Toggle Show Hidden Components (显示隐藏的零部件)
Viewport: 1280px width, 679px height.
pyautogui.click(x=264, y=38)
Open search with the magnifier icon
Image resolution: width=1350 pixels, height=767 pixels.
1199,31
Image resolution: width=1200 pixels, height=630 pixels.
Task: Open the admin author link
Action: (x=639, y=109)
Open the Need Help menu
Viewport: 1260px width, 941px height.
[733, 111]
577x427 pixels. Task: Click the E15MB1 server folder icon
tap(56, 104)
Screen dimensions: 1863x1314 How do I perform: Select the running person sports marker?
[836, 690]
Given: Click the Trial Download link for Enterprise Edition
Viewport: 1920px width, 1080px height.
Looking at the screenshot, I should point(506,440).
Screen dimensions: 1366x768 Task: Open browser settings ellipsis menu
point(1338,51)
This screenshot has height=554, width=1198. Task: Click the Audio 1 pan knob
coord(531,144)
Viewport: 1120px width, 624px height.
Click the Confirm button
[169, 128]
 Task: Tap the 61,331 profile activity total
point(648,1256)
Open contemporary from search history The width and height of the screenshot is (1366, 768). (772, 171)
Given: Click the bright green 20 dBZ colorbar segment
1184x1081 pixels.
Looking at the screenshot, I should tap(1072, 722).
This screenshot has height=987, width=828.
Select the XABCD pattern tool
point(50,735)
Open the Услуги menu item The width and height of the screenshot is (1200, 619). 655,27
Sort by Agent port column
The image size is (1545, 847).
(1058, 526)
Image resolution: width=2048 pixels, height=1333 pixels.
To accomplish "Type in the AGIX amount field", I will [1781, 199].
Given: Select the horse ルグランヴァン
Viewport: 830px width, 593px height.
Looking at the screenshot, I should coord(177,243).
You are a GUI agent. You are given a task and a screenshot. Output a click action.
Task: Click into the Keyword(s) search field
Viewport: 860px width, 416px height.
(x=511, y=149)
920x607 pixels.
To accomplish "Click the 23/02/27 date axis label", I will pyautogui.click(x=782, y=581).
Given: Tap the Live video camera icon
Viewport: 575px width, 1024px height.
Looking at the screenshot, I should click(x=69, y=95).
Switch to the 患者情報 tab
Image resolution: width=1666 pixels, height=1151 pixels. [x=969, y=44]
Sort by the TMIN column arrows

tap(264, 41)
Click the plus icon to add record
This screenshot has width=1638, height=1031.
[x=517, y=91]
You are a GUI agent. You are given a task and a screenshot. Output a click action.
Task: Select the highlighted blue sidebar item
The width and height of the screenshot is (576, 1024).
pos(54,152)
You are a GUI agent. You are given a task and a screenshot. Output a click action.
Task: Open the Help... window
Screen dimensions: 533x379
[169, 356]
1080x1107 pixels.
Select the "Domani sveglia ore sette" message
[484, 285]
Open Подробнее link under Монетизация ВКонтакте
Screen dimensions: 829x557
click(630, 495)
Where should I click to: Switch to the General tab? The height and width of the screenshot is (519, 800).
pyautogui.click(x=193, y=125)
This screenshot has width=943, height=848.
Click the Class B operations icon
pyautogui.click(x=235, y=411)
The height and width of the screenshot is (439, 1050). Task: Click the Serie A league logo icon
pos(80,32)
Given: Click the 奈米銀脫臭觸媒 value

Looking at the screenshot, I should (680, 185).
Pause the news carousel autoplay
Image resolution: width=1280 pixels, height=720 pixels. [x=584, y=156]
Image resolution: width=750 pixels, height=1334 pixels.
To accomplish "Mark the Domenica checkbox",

^^^^

__ASSIGNMENT__: For each line in the data that contains the string "item", give a copy of that line.

__OUTPUT FOR THIS TASK__:
Open the Услуги menu item The width and height of the screenshot is (1200, 619). 655,27
Task: Select the highlighted blue sidebar item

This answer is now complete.